WHAT YOU WILL DO: Reproduce word for word the passage of the ham radio discussion below that opens with the words containing "On Tue, 07 Apr 2009 12:00:44" and closes with "the other stations?".

EXCERPT:
On Tue, 07 Apr 2009 12:00:44 -0500, Tim Wescott
wrote:

On Tue, 07 Apr 2009 15:47:04 +0000, Geoffrey S. Mendelson wrote:

Roger Basford wrote:
I did try to ID the W9WZE operator in the clip - it's not Bill Halligan
- any ideas? One suggestion I had was that he was one of the senior
engineers working for the company. I didn't notice any date on the
captions, so if that is a post-1941 film then the operating session
would have surely been staged, as Ham Radio had shut down, so maybe it
was done by using recordings of the other stations?


Although the ham at the other end called him Bill, if you say it was not
Halligan, I'll take your word for it. A little later in the film he and
another man are identified as Bill Halligan and someone else, whose name
I did not catch.

I assume if you actualy know what Halligan looked like (I don't) you can
tell them apart and if you are careful at listening for names, you can
figure it out.

I'm going a vague memory here, but one of the fellows did look like
Bill Halligan who 10 years later was often pictured in Hallicrafter's
ads. I remember he had a two letter suffix in his call and for some
reason I thought it was W9AN. Someone with a 1950's QST might be able
to see the ads. I believe that Bill Halligan is the fellow who appears
at minute 5:30 or so of part one of the film and I think he is the
fellow on the left with the rimless glasses. Notice how spartan his
executive office is. Two letter suffixes were extremely rare in those
days. You had to be licensed before WW I to get one. There was no
country prefix at the start. I had two mentors in the mid 50's when I
was a young teen with my first license. They told me that right after
WW 1 their calls were 9GI and 9AOF. The guy with the two lettter
suffix got his before the war, the guy with the three letter suffix
got his immediatiately after WW I and always thought he should have
had a two letter suffix. W9GI was the only two letter suffix in our
town. He was an old marine telegrapher on the Great Lakes ore carriers
and car ferries. The "W" was added later to US calls (and the "K's"
came in the 50's ...I was first K9CAH in 1956 and callsigns were done
in alphabetic order at that time. "N" and "A" suffixes came later.

Of course, the scene with the ham operating at the beginning had to
have been a simulation as there was no ham radio during WW II, the
hams were forced off the air. The same thing happened in WW I.

I doubt anyone with an original two letter suffix is alive anymore.
The few I knew then were very old men in the 50's/60's. Those with
two letter suffixes who have them now started to get them in the
mid-late 1970s. At first you could get one if you held an Amateur
Extra and had been licensed for 20 years. The first group to get the
two letter option at that time were those who held the Extra before
incentive licensing came to be in the late 60's (they were very few in
number) Then it got phased in by according to when you got your Extra
and had the 20 years in. I was in that 2nd batch. Later the whole
thing became a part of a "vanity" callsign program. I got my two
letter suffix in 1977 right after I crossed the 20 year mark (I was
licensed at age 13.) To the extent they were available you could
request a callsign. I got my own initials though that call was
actually my third choice.

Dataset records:

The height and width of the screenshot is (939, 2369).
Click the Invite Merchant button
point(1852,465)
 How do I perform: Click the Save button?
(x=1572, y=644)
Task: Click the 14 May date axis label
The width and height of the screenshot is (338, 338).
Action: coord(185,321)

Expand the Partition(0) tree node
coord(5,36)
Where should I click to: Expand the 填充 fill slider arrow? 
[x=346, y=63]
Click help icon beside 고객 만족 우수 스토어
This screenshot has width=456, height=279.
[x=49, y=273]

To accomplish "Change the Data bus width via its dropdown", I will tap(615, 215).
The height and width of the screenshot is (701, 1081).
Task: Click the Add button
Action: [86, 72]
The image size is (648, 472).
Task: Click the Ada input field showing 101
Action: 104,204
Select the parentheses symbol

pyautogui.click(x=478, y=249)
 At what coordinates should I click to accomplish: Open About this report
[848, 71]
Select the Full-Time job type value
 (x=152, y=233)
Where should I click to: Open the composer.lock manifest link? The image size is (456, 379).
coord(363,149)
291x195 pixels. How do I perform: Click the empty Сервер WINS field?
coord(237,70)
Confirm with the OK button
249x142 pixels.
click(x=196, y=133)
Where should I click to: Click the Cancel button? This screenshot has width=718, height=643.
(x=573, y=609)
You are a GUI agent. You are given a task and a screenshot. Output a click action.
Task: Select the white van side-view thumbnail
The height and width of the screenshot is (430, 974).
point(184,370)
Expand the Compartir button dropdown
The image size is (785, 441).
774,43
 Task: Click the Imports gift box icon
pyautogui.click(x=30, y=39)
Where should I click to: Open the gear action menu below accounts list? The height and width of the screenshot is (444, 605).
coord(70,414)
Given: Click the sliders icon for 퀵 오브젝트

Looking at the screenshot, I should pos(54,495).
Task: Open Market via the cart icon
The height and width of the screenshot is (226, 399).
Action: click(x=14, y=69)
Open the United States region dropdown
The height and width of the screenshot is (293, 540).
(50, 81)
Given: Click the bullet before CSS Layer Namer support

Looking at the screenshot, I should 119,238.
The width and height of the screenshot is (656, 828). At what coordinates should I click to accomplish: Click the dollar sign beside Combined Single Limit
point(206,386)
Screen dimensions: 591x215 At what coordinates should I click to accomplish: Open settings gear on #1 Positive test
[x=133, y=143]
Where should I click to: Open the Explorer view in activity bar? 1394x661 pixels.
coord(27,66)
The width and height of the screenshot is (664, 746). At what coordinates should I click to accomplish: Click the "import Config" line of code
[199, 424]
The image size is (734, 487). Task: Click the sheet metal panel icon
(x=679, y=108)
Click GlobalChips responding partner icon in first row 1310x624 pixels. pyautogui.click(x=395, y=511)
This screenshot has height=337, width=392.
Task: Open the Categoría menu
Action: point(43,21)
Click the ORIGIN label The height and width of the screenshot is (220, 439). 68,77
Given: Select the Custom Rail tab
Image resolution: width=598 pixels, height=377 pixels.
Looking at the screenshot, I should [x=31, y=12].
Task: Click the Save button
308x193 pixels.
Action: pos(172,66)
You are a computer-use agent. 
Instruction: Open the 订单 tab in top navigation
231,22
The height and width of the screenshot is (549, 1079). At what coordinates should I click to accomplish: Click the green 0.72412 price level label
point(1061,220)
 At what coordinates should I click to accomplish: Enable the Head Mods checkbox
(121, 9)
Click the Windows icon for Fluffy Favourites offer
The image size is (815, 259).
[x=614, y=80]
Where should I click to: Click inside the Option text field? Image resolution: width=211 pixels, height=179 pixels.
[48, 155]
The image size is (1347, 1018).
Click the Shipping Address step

RESULT:
On Tue, 07 Apr 2009 12:00:44 -0500, Tim Wescott
wrote:

On Tue, 07 Apr 2009 15:47:04 +0000, Geoffrey S. Mendelson wrote:

Roger Basford wrote:
I did try to ID the W9WZE operator in the clip - it's not Bill Halligan
- any ideas? One suggestion I had was that he was one of the senior
engineers working for the company. I didn't notice any date on the
captions, so if that is a post-1941 film then the operating session
would have surely been staged, as Ham Radio had shut down, so maybe it
was done by using recordings of the other stations?